Niezależnie od tego, jak oceniać dorobek czy kompetencje Kamali Harris, nie da się jej zarzucić podeszłego wieku. Ta linia narracji Trumpa z okresu późnej kampanii Bidena straciła rację bytu. Jest wręcz ryzyko, że teraz to podeszły wiek Trumpa będzie dla niego obciążeniem. Dodatkowo Kamala Harris, która przez większość kariery była prokuratorem, będzie cały czas podbijać wątek problemów prawnych kandydata republikanów.
W nowych wyborczych reklamówkach pokazują Kamalę Harris jako tę osobę, która miała okłamywać opinię publiczną i ukrywać prawdziwy stan zdrowia Joe Bidena. To teraz jeden z kluczowych argumentów w strategii republikanów.
- Facet przez trzy i pół roku nie nadawał się do wykonywania tej roboty, a Kamala Harris na ten temat kłamała. Tak samo zresztą jak inni demokraci i media. Wszyscy widzieliśmy, że facet już nie ma siły. Tak nie można rządzić. To obraża wyborców - ocenia J.D. Vance, kandydat republikanów na wiceprezydenta Stanów Zjednoczonych.
Republikanie przekonują, że Kamali Harris nie udało się rozwiązać kryzysu migracyjnego na granicy i że prezydent Joe Biden miał zwlekać z rezygnacją, bo sam nie jest przekonany, że to dobra kandydatka. Próbują bagatelizować jej możliwą przewagę i, tak ważny w polityce, efekt nowego otwarcia.
- Nie uważam, żeby to była znacząca zmiana. Ona jest współodpowiedzialna za politykę Joe Bidena. Była carycą granicy i wiemy, że nie rozwiązała tego najpoważniejszego problemu w naszym kraju. Cieszymy się na listopad. Cieszymy się, że naszymi kandydatami są Trump i Vance - mówi Mike Johnson, republikański spiker Izby Reprezentantów. Tak zwane "partyjne doły", czyli lokalni politycy, pochodzący zwłaszcza ze stanów wahających się, uderzają w dużo mocniejsze tony i apelują do wyborców o pełną mobilizację.
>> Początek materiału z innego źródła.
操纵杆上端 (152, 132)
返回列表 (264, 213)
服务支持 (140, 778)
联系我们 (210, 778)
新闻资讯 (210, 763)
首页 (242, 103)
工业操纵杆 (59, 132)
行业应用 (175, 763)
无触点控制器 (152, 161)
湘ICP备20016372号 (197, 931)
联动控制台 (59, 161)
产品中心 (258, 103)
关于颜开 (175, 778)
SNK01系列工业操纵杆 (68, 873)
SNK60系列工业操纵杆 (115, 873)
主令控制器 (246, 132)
Republikanie rozważają złożenie pozwów sądowych
- Walczcie, walczcie, walczcie! Mamy jeszcze czas! To jest wojna o duszę naszego narodu. Walczymy o nasze dzieci i wnuki. Wierzcie mi, że Donald Trump i J.D. Vance to ostatnia szansa na uratowanie naszego kraju - apeluje republikański senator ze stanu Ohio George Lang.
Republikanie mają rozważać złożenie pozwów sądowych, bo przecież Joe Biden wygrał prawybory Partii Demokratycznej i - jak tłumaczą - nie powinno już dochodzić do zmiany kandydata. Podważają też legalność ewentualnego korzystania przez Kamalę Harris z pieniędzy zgromadzonych na kampanię Joe Bidena.
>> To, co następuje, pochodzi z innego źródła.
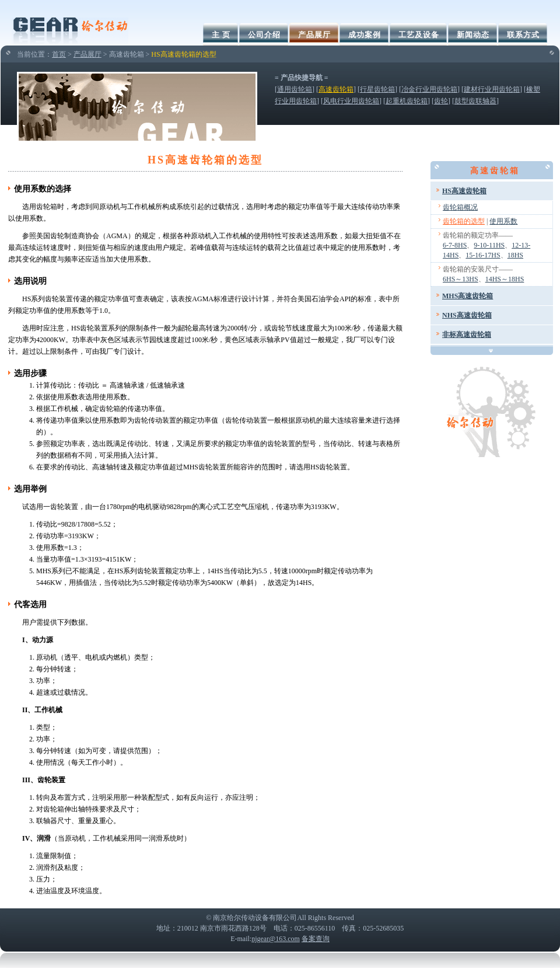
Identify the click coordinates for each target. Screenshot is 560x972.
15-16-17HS (482, 255)
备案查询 (316, 939)
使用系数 (503, 221)
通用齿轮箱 (295, 89)
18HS (515, 255)
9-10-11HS (489, 245)
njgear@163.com (275, 939)
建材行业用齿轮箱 (492, 89)
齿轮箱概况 (460, 207)
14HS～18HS (505, 279)
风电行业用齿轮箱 (351, 101)
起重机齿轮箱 (407, 101)
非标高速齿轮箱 (467, 335)
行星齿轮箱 (377, 89)
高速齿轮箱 (336, 89)
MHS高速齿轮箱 (467, 296)
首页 (59, 54)
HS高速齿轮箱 (464, 191)
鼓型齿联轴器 (475, 101)
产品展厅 (88, 54)
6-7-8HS (454, 245)
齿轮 (441, 101)
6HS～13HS (460, 279)
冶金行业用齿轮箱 (429, 89)
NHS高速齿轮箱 (467, 315)
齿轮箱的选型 (464, 221)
- To dowodzi, że nie chcieli zmiany Bidena na Kamalę Harris. Boją się, że ona może go pokonać. Wydali dziesiątki milionów dolarów na reklamówki uderzające w Bidena. Część z nich wciąż będą mogli wykorzystać, ale na pewno nie wszystkie - komentuje Larry Sabato, komentator CNN, politolog z Uniwersytetu Wirginii.
Kamala Harris jest prezentowana jako kandydatka, która ma bardziej liberalne poglądy, ale zasadniczo nie różni się od Joe Bidena. Jest tak samo współodpowiedzialna za rządzenie Ameryką.
- Realna zmiana dotyczy wieku. Biden był trochę starszy od Trumpa i tego nie da się już wykorzystać, ale pozostałe argumenty dotyczące prowadzenia polityki są nadal aktualne - ocenia Scott Jennings, komentator CNN, doradca polityczny republikanów.
Wiek ma tutaj duże znaczenie, bo teraz to Donald Trump jest najstarszym kandydatem, a republikanie muszą odpowiadać na pytania o jego sprawność psychofizyczną.
- On regularnie wygłasza 90-minutowe przemówienia i moim zdaniem nie ma problemów ze zdrowiem - ocenia członek Izby Reprezentantów z Partii Republikańskiej William Timmons.
Rezygnacja Joe Bidena i wskazanie Kamali Harris na najbardziej prawdopodobną kandydatkę demokratów przynajmniej na najbliższe dni odwróciło uwagę od próby zabójstwa Donalda Trumpa. Ze względów strategicznych, politycznych, to też republikanom nie może się podobać.